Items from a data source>
■ ■ ■

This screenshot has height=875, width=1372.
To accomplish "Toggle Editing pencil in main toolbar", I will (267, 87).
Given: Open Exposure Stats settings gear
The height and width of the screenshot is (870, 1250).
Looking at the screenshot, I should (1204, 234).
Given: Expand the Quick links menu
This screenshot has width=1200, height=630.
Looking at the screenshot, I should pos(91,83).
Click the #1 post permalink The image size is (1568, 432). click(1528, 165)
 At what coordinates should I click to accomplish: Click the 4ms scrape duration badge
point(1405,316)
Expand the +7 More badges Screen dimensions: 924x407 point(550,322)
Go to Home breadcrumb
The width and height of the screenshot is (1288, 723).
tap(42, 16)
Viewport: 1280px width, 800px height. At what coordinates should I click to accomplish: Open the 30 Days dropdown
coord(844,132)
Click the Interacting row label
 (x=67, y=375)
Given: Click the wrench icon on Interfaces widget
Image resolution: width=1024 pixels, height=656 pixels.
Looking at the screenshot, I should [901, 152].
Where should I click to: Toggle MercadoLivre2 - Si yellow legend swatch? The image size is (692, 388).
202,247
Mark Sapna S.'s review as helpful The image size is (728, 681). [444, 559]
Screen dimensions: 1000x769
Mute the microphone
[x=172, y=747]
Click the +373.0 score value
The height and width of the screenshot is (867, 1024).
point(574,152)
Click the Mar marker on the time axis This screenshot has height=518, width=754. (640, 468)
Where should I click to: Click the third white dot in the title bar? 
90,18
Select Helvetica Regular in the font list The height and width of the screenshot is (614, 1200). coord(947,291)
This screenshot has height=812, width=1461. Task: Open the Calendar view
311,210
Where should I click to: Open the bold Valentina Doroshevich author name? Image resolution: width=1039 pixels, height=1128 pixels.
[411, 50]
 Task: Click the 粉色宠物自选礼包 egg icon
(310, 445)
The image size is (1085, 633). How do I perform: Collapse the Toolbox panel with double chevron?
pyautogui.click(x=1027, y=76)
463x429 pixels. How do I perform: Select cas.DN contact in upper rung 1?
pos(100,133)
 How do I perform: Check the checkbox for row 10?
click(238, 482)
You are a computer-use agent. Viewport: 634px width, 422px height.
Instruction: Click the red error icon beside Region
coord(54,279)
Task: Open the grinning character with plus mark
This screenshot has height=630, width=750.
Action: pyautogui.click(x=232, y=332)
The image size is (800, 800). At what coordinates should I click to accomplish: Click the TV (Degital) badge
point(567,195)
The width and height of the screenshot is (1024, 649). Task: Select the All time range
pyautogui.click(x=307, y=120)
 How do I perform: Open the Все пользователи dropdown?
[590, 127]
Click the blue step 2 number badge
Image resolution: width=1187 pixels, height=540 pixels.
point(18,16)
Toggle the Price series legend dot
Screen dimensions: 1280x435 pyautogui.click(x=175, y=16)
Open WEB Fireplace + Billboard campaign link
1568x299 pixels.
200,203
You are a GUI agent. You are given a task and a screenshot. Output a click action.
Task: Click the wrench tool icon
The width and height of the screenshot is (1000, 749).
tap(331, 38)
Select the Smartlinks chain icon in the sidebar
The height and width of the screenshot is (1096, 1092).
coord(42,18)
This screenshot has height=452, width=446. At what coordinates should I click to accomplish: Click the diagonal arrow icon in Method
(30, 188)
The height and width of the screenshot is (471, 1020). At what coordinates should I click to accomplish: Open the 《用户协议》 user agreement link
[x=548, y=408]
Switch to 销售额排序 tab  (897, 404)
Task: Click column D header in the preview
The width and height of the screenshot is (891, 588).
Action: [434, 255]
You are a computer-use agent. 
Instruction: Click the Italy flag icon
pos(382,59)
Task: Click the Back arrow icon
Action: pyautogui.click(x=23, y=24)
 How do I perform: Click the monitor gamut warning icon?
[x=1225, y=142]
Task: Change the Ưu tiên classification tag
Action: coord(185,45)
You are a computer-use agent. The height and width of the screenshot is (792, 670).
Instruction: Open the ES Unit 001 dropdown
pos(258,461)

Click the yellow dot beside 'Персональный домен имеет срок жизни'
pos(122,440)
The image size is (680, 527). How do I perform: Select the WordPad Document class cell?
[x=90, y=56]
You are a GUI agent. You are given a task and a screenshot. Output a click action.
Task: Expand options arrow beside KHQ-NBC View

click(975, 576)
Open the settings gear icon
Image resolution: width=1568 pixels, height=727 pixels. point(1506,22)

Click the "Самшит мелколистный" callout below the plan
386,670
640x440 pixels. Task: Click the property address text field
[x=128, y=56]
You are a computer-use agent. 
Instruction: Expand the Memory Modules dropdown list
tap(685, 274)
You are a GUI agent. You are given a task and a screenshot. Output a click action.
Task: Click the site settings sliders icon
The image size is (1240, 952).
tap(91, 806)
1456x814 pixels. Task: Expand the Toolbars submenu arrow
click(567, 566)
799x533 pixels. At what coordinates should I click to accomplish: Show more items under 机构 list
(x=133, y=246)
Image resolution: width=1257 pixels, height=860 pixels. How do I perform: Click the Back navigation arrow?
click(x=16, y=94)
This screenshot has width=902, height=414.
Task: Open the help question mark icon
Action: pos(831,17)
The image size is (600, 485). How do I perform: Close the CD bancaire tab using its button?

■ ■ ■

WHAT TO DO>
Go through the entries and copy every line with "computer".

TASK ANSWER>
You are a computer-use agent. Viewport: 634px width, 422px height.
You are a computer-use agent. 
You are a computer-use agent. The height and width of the screenshot is (792, 670).
You are a computer-use agent. 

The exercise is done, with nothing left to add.